Spruce budworm (Choristoneura fumiferana (Clem.)) is an important defoliator of coniferous forests in eastern North America that can severely damage balsam fir (Abies balsamea (L.) Miller) and three spruce tree species (Picea glauca (Moench) Voss, P. mariana (Mill.) BSP, P. rubens Sarg. - [20]). Monoterpenes are among the foliar secondary metabolites deployed by these host plant species to defend against spruce budworm. Concentrations of these compounds, like others present in the host plant foliage, are subject to spatial and temporal change. It is well known that terpenoid concentrations in foliar tissues generally increase with light intensity ([22], [5], [14]), with nutrient availability ([4]), and following stand thinning, for example, in balsam fir ([2], [16], [12]).

Bauce et al. ([1]) showed that monoterpenes are positively correlated with the strong resistance offered by young balsam fir trees against budworm attack, compared to mature individuals. Kumbasli et al. ([15]) simulated this phenomenon under laboratory conditions using an artificial diet. They found that high monoterpenes concentrations that reflected the levels of monoterpenes found in young balsam fir trees increased spruce budworm mortality, while decreasing spruce budworm growth rate and efficiency of food conversion. The authors used a mixture of ten synthetic monoterpenes that represented levels of foliage monoterpenes (per dry mass), which were encountered in young and old balsam fir trees. While the defensive role of this monoterpene mixture was demonstrated in this study, but it did not provide information regarding the effects of each monoterpene found in the foliage or its most effective concentration. The mode of action varied, depending on the molecule and also its concentration. For example, Cates et al. ([9]) measured dosage effects of bornyl acetate and β-pinene on the western spruce budworm (Choristoneura occidentalis). These authors reported that bornyl acetate reduced both growth and survival, β-pinene increased budworm growth rates by functioning as a feeding stimulant.

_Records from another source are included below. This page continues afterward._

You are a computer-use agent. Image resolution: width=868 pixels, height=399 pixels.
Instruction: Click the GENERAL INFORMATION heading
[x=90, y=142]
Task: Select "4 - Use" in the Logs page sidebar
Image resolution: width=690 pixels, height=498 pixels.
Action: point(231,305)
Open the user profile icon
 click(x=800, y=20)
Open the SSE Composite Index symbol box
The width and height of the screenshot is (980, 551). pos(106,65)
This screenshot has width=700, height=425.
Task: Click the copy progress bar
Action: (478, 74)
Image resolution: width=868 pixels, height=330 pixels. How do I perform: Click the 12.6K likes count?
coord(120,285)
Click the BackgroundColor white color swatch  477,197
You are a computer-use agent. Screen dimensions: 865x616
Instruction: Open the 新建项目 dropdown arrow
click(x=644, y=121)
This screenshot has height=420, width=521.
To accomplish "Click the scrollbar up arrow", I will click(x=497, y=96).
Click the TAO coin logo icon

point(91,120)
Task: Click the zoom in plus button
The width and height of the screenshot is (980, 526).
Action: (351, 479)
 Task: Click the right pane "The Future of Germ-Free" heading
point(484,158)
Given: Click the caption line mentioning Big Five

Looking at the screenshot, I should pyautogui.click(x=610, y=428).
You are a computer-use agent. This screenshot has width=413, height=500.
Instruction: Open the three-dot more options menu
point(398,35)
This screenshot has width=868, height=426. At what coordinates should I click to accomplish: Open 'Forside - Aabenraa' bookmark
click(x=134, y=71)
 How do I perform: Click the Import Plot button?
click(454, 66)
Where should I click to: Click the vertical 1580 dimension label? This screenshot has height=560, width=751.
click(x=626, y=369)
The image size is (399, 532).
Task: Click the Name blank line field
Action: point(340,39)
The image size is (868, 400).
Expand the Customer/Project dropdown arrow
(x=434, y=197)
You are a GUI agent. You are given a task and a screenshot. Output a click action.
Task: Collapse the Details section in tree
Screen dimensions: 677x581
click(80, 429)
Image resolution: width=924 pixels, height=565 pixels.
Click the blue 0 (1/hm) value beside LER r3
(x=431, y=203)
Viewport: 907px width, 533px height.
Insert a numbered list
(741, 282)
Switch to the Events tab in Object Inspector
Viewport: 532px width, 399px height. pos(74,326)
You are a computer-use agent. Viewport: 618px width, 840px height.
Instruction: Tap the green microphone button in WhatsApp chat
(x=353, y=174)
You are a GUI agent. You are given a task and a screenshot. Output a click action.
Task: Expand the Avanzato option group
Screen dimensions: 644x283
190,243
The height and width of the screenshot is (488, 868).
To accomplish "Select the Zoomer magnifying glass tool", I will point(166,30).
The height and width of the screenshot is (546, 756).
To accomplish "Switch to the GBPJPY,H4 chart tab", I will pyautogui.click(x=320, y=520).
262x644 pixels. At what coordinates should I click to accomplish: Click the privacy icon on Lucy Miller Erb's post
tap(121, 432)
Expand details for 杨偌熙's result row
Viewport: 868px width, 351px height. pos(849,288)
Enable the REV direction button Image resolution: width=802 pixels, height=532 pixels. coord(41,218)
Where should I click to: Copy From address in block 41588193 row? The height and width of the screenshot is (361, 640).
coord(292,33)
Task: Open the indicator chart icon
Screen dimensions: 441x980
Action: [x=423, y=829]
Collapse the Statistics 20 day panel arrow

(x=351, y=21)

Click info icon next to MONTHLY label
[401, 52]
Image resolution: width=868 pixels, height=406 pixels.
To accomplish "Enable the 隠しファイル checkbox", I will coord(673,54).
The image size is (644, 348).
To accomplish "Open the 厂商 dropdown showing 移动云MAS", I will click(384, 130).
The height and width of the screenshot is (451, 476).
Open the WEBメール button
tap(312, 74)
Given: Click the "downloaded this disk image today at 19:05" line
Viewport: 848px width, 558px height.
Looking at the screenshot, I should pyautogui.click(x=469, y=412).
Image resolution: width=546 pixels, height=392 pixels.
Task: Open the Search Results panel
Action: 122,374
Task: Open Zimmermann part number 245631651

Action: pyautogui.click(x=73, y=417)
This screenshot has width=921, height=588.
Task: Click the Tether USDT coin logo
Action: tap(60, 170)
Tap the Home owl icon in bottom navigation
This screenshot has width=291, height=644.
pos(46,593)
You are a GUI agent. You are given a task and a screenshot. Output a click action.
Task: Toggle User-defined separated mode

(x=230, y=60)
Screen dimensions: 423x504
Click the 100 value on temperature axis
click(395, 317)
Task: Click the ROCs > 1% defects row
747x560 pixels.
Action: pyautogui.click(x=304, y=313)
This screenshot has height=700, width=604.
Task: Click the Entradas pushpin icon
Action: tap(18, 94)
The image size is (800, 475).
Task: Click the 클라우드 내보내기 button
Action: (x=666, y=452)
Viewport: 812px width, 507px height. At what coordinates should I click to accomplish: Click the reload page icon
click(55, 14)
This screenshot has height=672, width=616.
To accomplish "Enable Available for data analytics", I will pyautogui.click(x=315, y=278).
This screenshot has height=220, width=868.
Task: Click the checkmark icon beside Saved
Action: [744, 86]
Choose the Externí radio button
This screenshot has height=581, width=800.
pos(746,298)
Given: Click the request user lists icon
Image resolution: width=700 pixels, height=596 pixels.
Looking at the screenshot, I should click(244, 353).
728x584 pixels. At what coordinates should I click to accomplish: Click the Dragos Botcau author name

All these studies show that spruce budworm is affected in its feeding behavior by monoterpenes, but there is little information on the individual effect of these compounds on the nutritional indices and mortality.

We performed an experiment under laboratory conditions using an artificial diet to determine the individual dosage effects of six monoterpenes (α-pinene, bornyl acetate, camphene, δ-3-carene, terpinolene, tricyclene), which were naturally found in the host tree foliage, on food utilization and survival of sixth-instar spruce budworm larvae.

Materials and methods 

Tab. 1 - Monoterpenes concentrations measured in A. balsamea foliage and doses used in the experiment. (a) sources: [1], [2], [6], [7], [8].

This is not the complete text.